Algorithm Design Book - Chapter 10[Exercises]

Exercises

• Consider a linear keyboard of lowercase letters and numbers, where the leftmost 26 keys are the letters A–Z in order, followed by the digits 0–9 in order, followed by the 30 punctuation characters in a prescribed order, and ended on a blank. Assume you start with your left index finger on the “A” and your right index finger on the blank.

  Give a dynamic programming algorithm that finds the most efficient way to type a given text of length n, in terms of minimizing total movement of the fingers involved. For the text ABABABAB …ABAB, this would involve shifting both fingers all the way to the left side of the keyboard. Analyze the complexity of your algorithm as a function of n and k, the number of keys on the keyboard.

  Answer: First we need to see why dp works here. Here the string is of length n. Take any prefix of that string of length i. If we calculated the minimum solution for that substring, one thing is certain. In that solution, one of the fingers either left or right will be on the character s[i]. we can prove this by contradiction. (try yourself)

  We can see also that the solution won’t depend on the specifics of this partial solution. It only depends on the state. This is essential. Dynamic programming can be applied to any problem that obeys the principle of optimality.

  3D Variant:

  We will start with our fingers at left and right boundaries. So we can calculate cost for first character as the cost to bring that finger to that position.
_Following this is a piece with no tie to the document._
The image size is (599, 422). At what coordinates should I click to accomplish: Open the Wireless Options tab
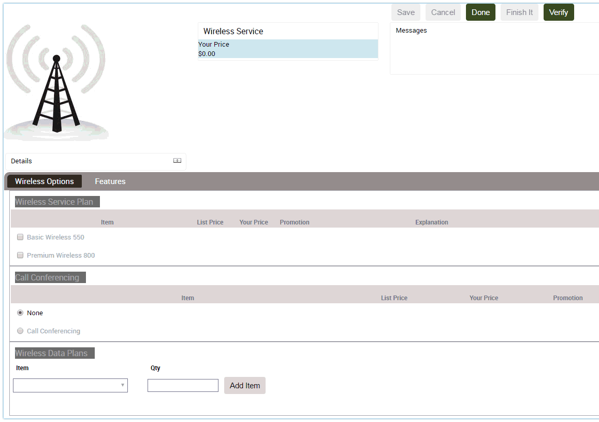pos(44,181)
    // Won't be going into details of reading Input. pos is the map to
    // calculate the position for a given character.
    string s; //length N
    unordered_map<char, int> pos; // length k
  
    vector<vector<vector<int> > > dp(N+1, vector<vector<int> >(k, vector<int>(k, INT_MAX)));
    for(int i=0; i<k; i++){
        for(int j=0; j<k; j++){
            dp[0][i][j] = i + (k-1-j);
        }
    }
  
    #define abs(x) ((x)<0?-(x):(x))
    int cur;
    for(int x=0; x<N; x++){
        cur = pos[s[x]];
        for(int i=0; i<k; i++){
            for(int j=0; j<k; j++){
                dp[x+1][i][cur] = min(dp[x+1][i][cur], dp[x][i][j] + abs(j -cur));
                dp[x+1][cur][i] = min(dp[x+1][cur][i], dp[x][cur][j] + abs(i-cur));
            }
        }
    }
  
    return MIN(dp[N]);
  
  

  I haven’t compiled this so this may need some changes. Time for some optimizations here:

  • dp[i+1] is dependent on only dp[i]. we can reduce it to a 2d array by keeping two arrays only.
  • As mentioned above, in the optimal solution for a prefix. fingers are supposed to be on the string characters at the end. Thus we can take this into consideration and convert this into 2d array.

  2D variant:

  Copied from here this stack Overflow question

    def solve(s):
    N = len(s)
    dp = [[float('inf') for x in range(26)]for x in range(N)]
    dp[0] = [0 for x in range(26)]
    for i in range(1,N):
        cur = ord(s[i])-ord('A')
        lst = ord(s[i-1])-ord('A')
        for j in range(26): # one finger currently on s[i-1], other finger on j
             dp[i][j] = min(dp[i][j], dp[i-1][j] + dist(lst,cur)) # move first finger, so second finger remains on j
             dp[i][lst] = min(dp[i][lst], dp[i-1][j] + dist(j,cur))   # move second finger, so second finger becomes the new "first finger"
             # and now the old "first finger" becomes the new "second finger"
    res = min(dp[N-1])
    return res
  

  If you need another optimizations, look closely. dp[i] is dependent on dp[i-1]. so we can convert it into 1d array.